Obviously, this is a pain for US students. But it’s also likely to have unintended consequences: it could speed up the coming of another global financial crisis. This is because the US student debt situation is starting to worryingly resemble the US subprime mortgage housing crash that tipped the world into the 2008 crisis.
The US student loan situation is unsustainable, and it’s increasingly clear that the mounting pile of debt will never be paid back. The proportion of borrowers defaulting on their loans in 2009 hit 8.8%, the latest figures we have. This was up from 7% in 2008.
For comparison, default rates in the US subprime mortgage market topped out at 21.9% at the 2007 peak of the crisis, up from 7% in 2002. But even in 2007 the safer prime mortgage loans maxed out their default rate at 4.8% – student loans have gone way beyond that. While student loans aren’t quite at subprime level yet, they’re also not in a completely different ballpark, which is worrying.
These numbers are relevant because the subprime crisis was triggered by defaults reaching an unsustainable level. What the US Congress is about to do in doubling the interest rate on a third of all loans is make it a lot harder for people to pay back their loans, increasing the rate of default further. If the market is driving itself off a cliff, this is like putting your foot down on the accelerator pedal.
This is against a backdrop of falling US real wages – a 2% fall in 2011 – and so reduced means of paying back loans. And of course, US tuition fees are soaring, with inflation busting fee rises of 4.6% a year on average, meaning the gap between the cost and the ability to pay is rising. That can only drive the default rate up further.
The US student loan market is estimated to have $757 billion of outstanding loans. This is under half the size of the 2007 subprime mortgage market’s $2 trillion, but again, it’s not a completely different ballpark, it’s bigger than the total US credit card debt, and it’s growing at about $112 billion a year.
But if the market goes nuclear, there’s a big difference between the student loan book and the subprime book: the vast majority of US student loans are underwritten by the US government, with only 7% coming from non-federal sources.
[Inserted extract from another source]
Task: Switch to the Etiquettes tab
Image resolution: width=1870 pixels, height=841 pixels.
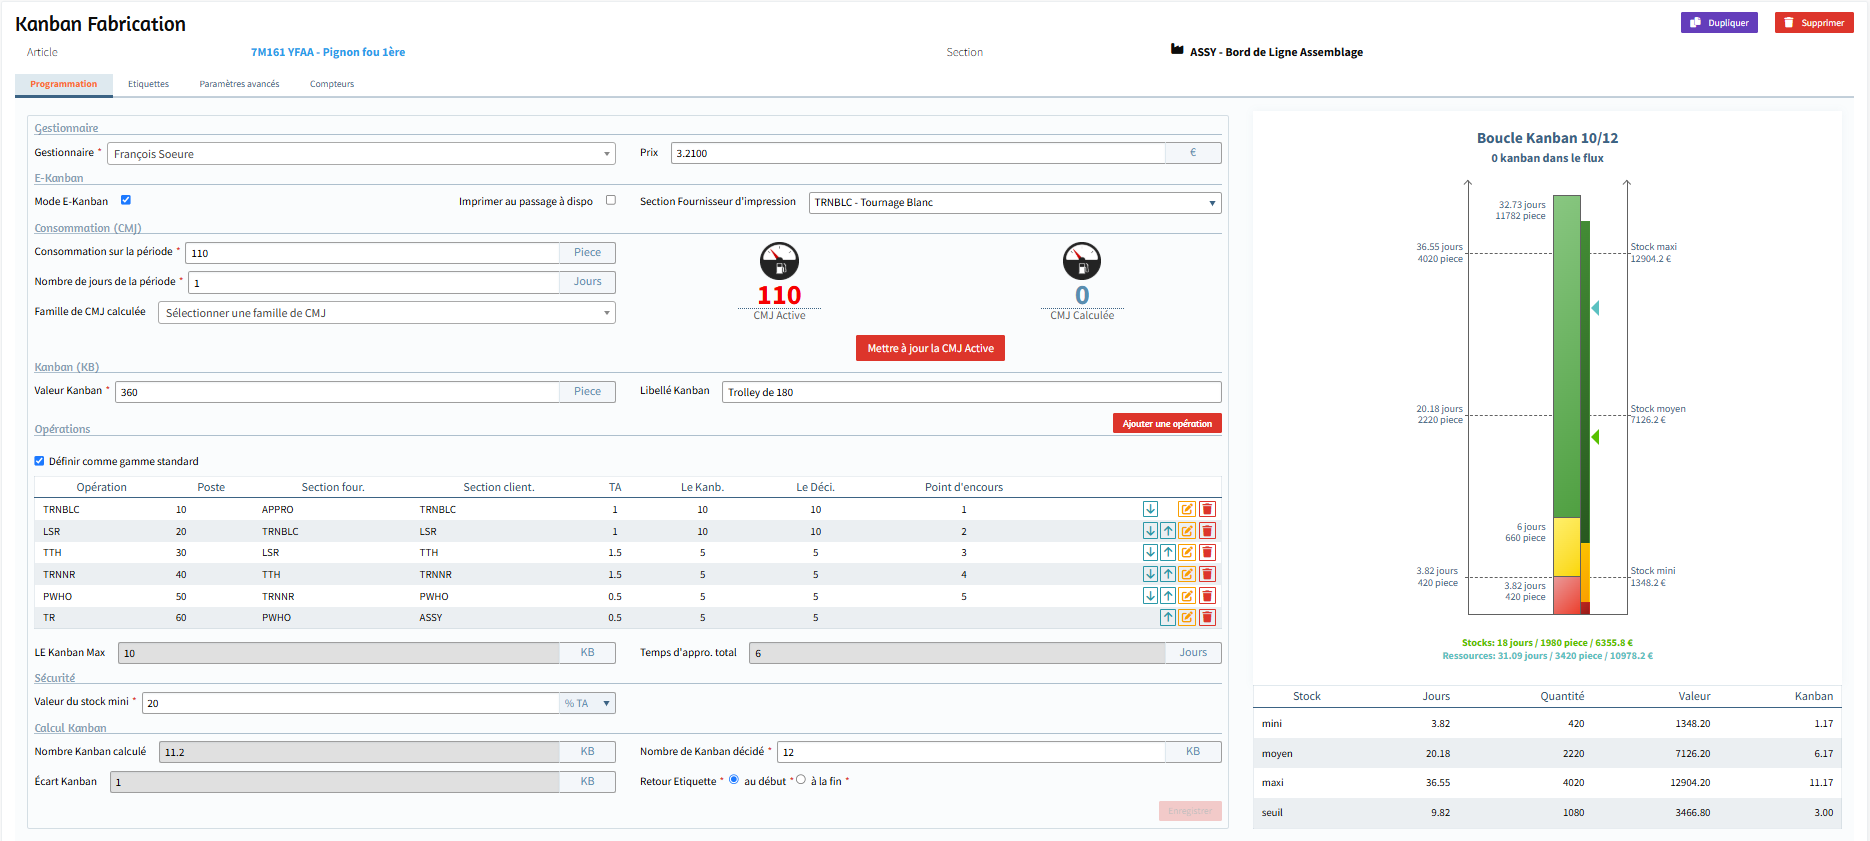Action: 148,84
If borrowers default, the state pays – an automatic built-in bailout. The good news is this means it would be difficult to see how private financial institutions could collapse if out of control defaulting started, which means financial market shocks like the Lehman Bros. collapse aren’t as likely.
But someone has to pay. The entire US federal budget deficit for 2013 is $901 billion, with total expenditure of $3.8tn. A hypothetical mid-decade market worth $1.5 trillion with a subprimesque 20% default rate would be a very big deal indeed.